Next, investors need to remember that WaMu grew particularly fast during the mortgage boom, so its lending may have been less discriminating, leaving it with worse borrowers and higher losses than peers.

Then again, looking at Wachovia's Option-ARM borrowers, it is hard to make the case that the bank's portfolio is going to perform better. Some 20% of its Option-ARMs were made to deep subprime borrowers with FICO credit scores under 620 and another 21% had scores below 700.

Losses can't be looked at in isolation. Some banks might be able to absorb higher-than-expected credit costs because they raised surplus capital and have strong earnings coming from their healthy businesses.
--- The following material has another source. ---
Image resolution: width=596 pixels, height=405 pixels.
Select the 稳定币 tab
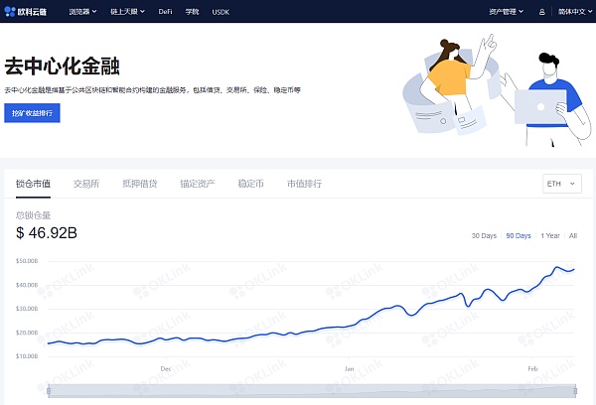pyautogui.click(x=250, y=184)
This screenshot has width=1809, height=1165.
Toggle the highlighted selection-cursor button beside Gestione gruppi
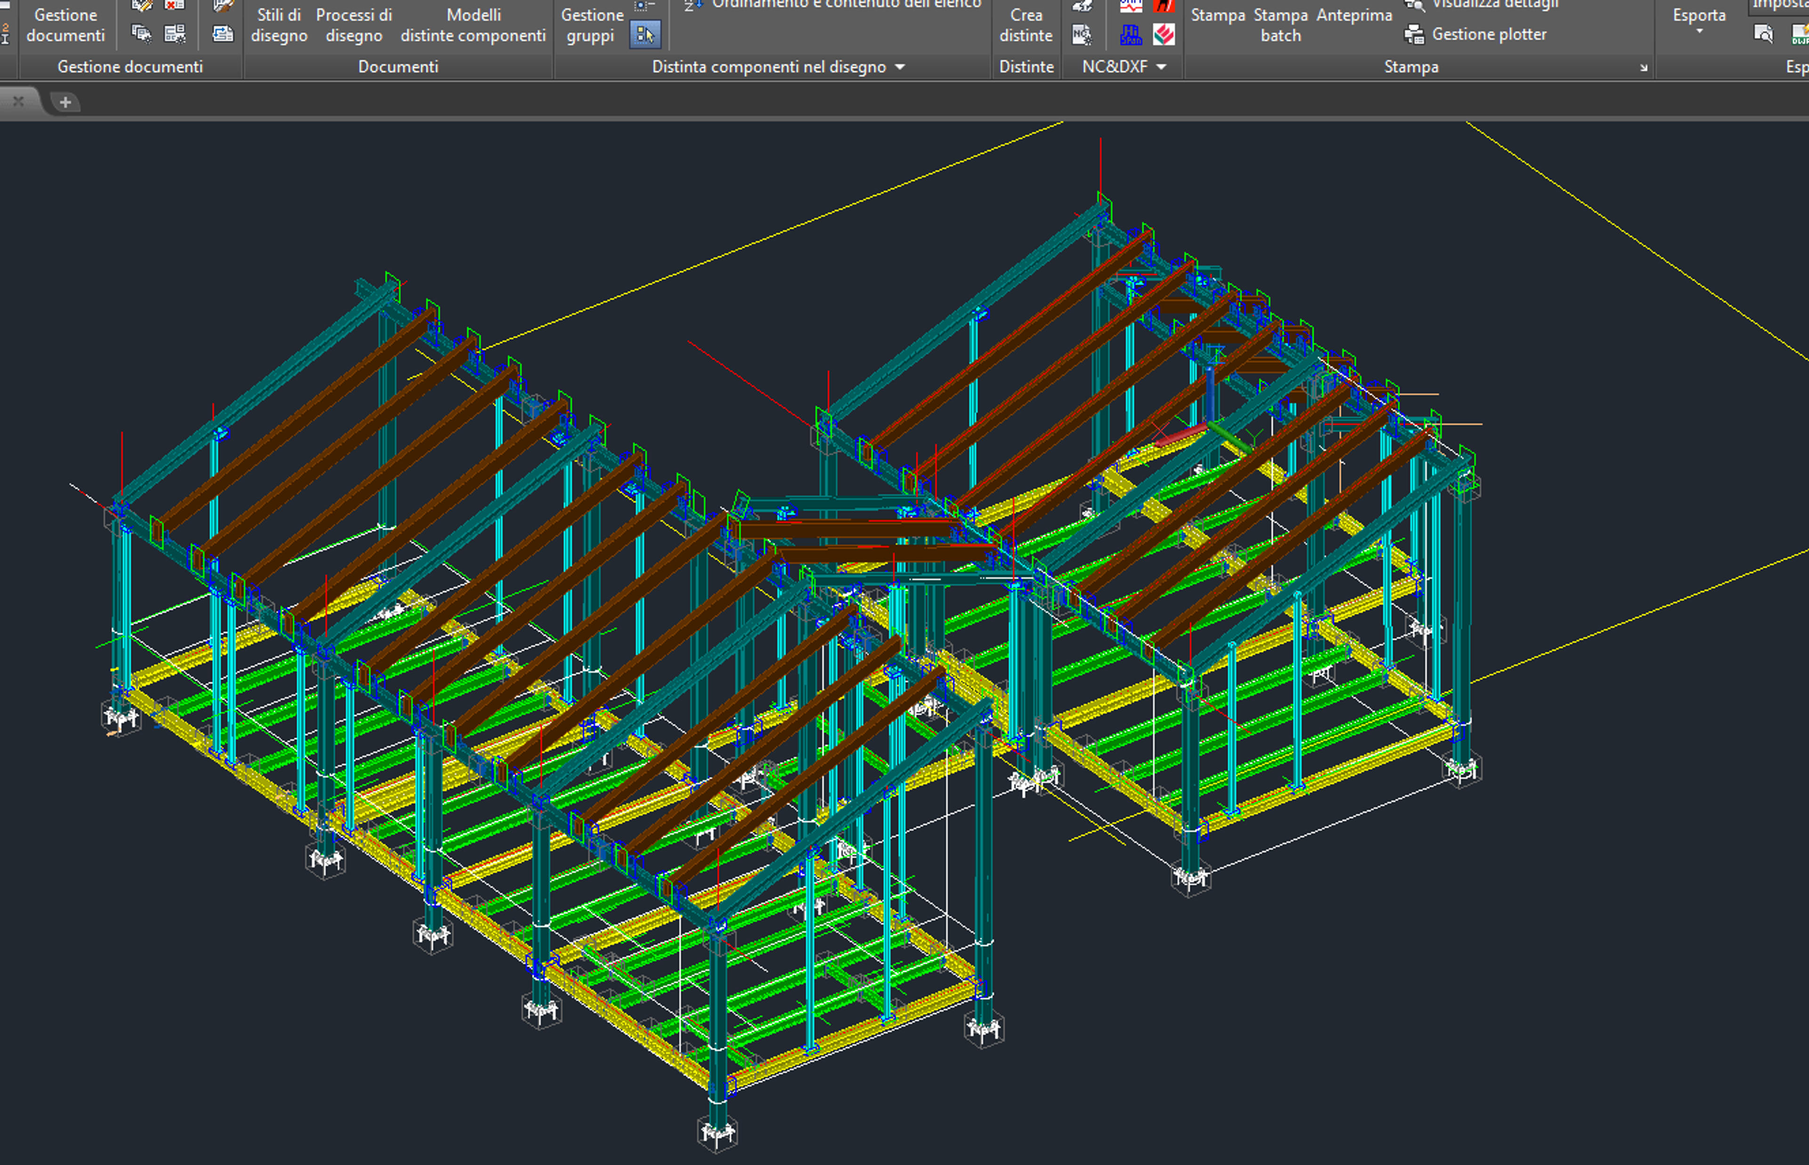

What's more, banks don't mark down their loans every quarter like brokers. Instead, they build loan-loss reserves, a more incremental approach that, in theory, gives banks time to heal themselves.

But credit markets, where banks do some of their funding, are impatient. Banks that have moved quickly in this crisis have fared better than those that have dawdled. If WaMu had sold itself to J.P. Morgan in the spring, it wouldn't have been seized this week. And Merrill Lynch now looks smart for selling out to Bank of America.

Wachovia is in preliminary deal talks with several suitors. But to deal with Wachovia's balance sheet, a buyer needs to be strong, not just big.